India have cut through the group stage with three comfortable wins over South Africa, West Indies, and Pakistan, and rolled over Sri Lanka in the semi-final. The final, however, against the hosts England went down to the wire with James Tredwell, the left-handed all-rounder, needing 6 off the last ball, which he missed off the bowling from Ravichandran Ashwin.
The start of the game was delayed due to rain (typical of the English weather to deny fans some cricket when they wanted it the most); about 75 minutes were added and the match was chiselled down to a 20-over per team affair – something which favoured India more than England.
Sir Alastair Cook won the toss and opted to field – a move preferred in the T20 format and with rain coming, Cook had no qualms about his decision. Strode out India’s openers – Rohit Sharma, who was having a career-turning tournament after being promoted to open, alongside Shikhar Dhawan, the to-be Player of the Tournament.
The Indian innings wasn’t resembling a T20 format innings though – the run rate was about run-a-ball. Worse – wickets fell too. By the 13th over India had lost half its side for 66 runs. Two youngsters in Virat Kohli and Ravindra Jadeja, who were making their name then and would later go on to become superstars, dragged the side to a par total of 129 with their scores of 43 and 33 respectively.
Indian bowlers started emphatically too, nipping out England’s top four for 46 runs inside 9 overs. Eoin Morgan and Ravi Bopara then steadied the innings with a 64-run stand. As the pitch got sticky, R Ashwin and Jadeja made hay of the conditions and kept the game alive.
The game hung in balance. It was about who blinked first. In such a scenario, you would expect MS Dhoni and his heavily talked about luck to prevail.
In a shocking move, with 28 needed off 18 balls, the captain called up Ishant Sharma, who has been India’s most expensive bowler on the night so far. This instead of Bhuvneshwar Kumar and Umesh Yadav, who had combined figures of 5-0-29-1 which were decent even in a low-scoring game, and both didn’t finish off their quotas was perplexing.
But this was MS Dhoni’s gut that was making the decision, one which has served him and his country’s cricket team very well over the years.

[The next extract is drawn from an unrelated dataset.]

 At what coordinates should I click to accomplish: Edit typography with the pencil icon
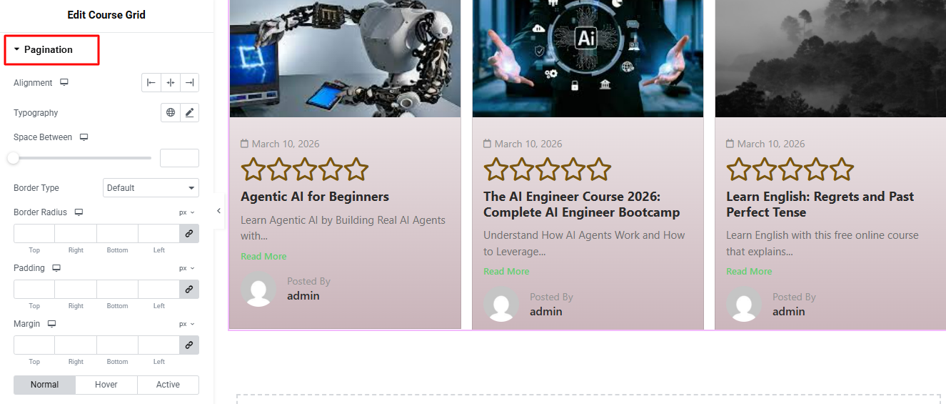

On the second ball of the Ishant’s last over, the 17th of England’s innings, Morgan whacked a six off a short ball. The under-pressure pacer hurled down a couple of wides. The next two deliveries would change a lot of things – if not everything in the game.
Ishant changed his angle to round the wicket, and changed his luck too, as Morgan holed out a slower one to Ashwin at mid-wicket; next ball, a short one, this time Bopara pulls it absolutely straight to Ashwin again at square leg.

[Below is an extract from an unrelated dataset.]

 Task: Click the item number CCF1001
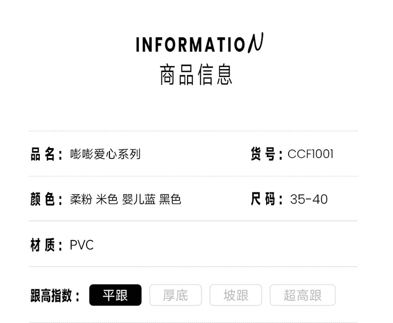pos(311,154)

England had blinked first. India, on the back of an unlikely villain-to-hero Ishant, now had their noses ahead.
For the last couple of overs, MS Dhoni has saved an over of Ashwin and Jadeja each for he felt the spinners will be effective, despite the fielding restrictions they have to bowl in. And they vindicated their skipper’s hunch by delivering two outstanding overs, of course, as MS Dhoni had thought the ball stopped in the pitch and turned too, which is what Tredwell was beaten for on the last ball.
So, the Greatest – or as the people these days says GOAT – white-ball captain ever eh?